Segment Start: PROVIDED RECORDS

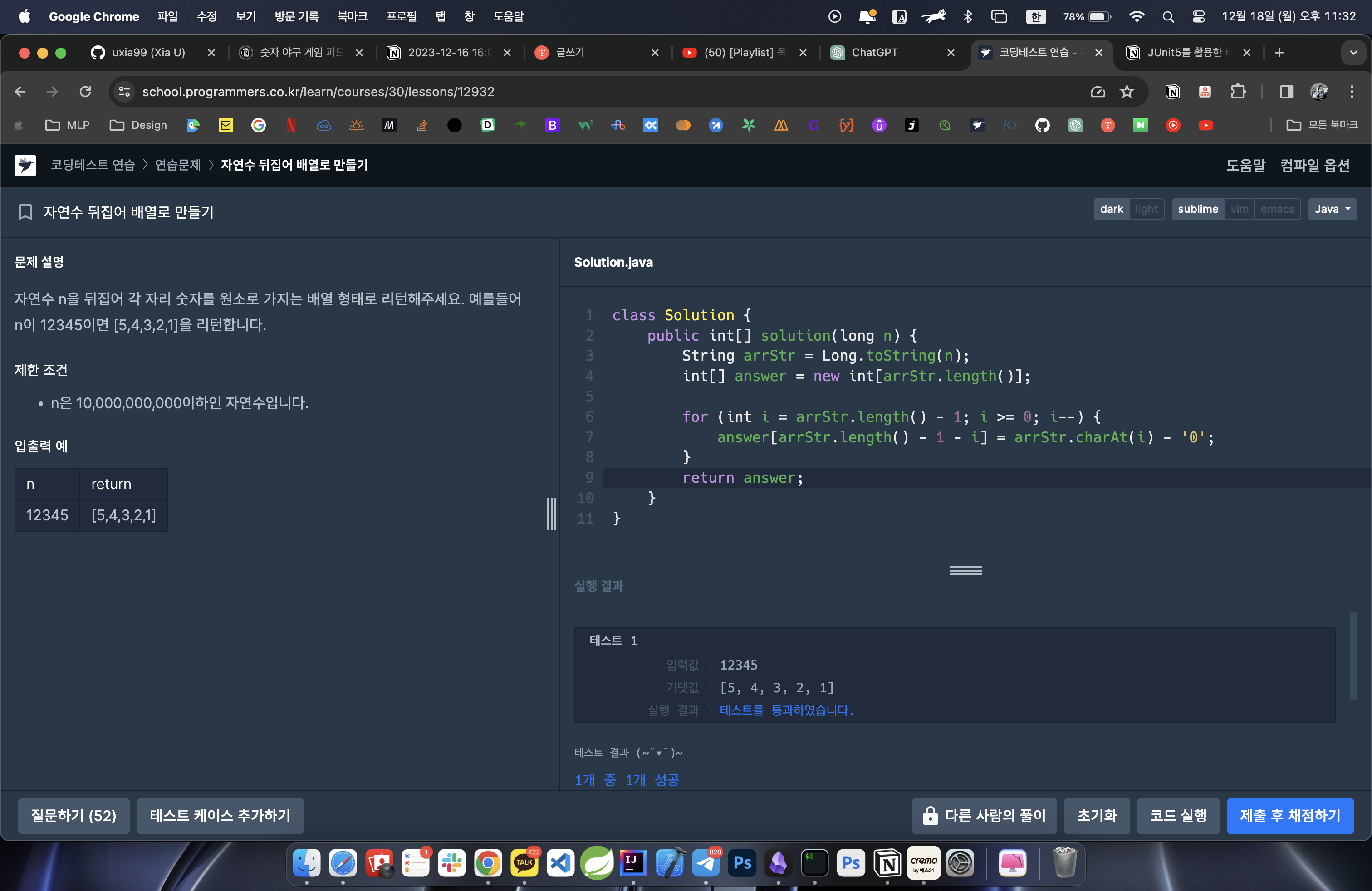The image size is (1372, 891).
Task: Open the GitHub bookmark icon in the bookmarks bar
Action: (x=1042, y=125)
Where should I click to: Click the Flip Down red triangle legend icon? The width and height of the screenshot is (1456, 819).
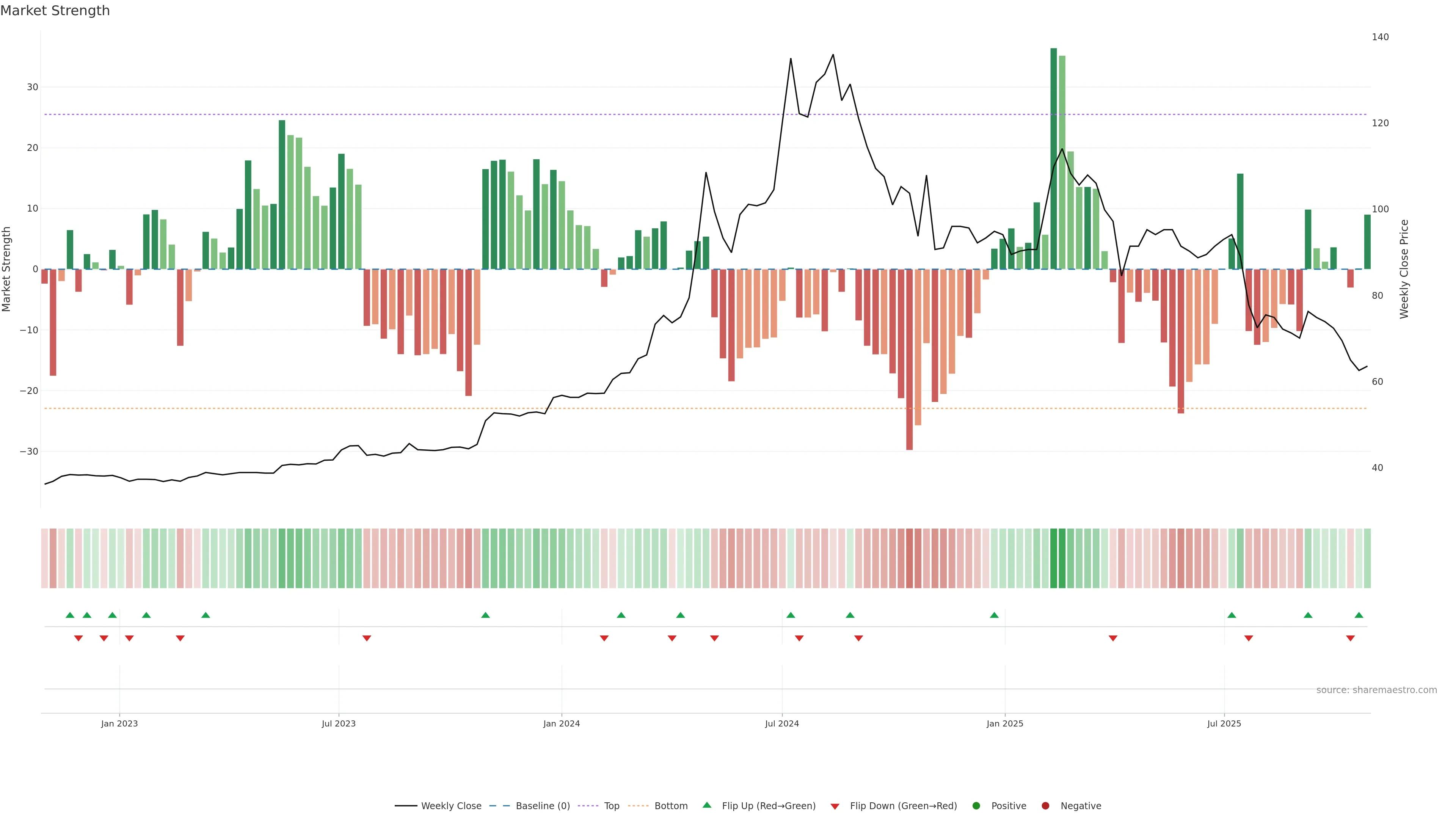coord(835,806)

Segment End: PROVIDED RECORDS

__TASK TO CARRY OUT__: What is needed is an exact copy of the lines from the one with "Where should I" through the end of the data above, both included, minus any pictures.

__FINISHED TASK__:
Where should I click to: Click the Flip Down red triangle legend icon? The width and height of the screenshot is (1456, 819).
coord(835,806)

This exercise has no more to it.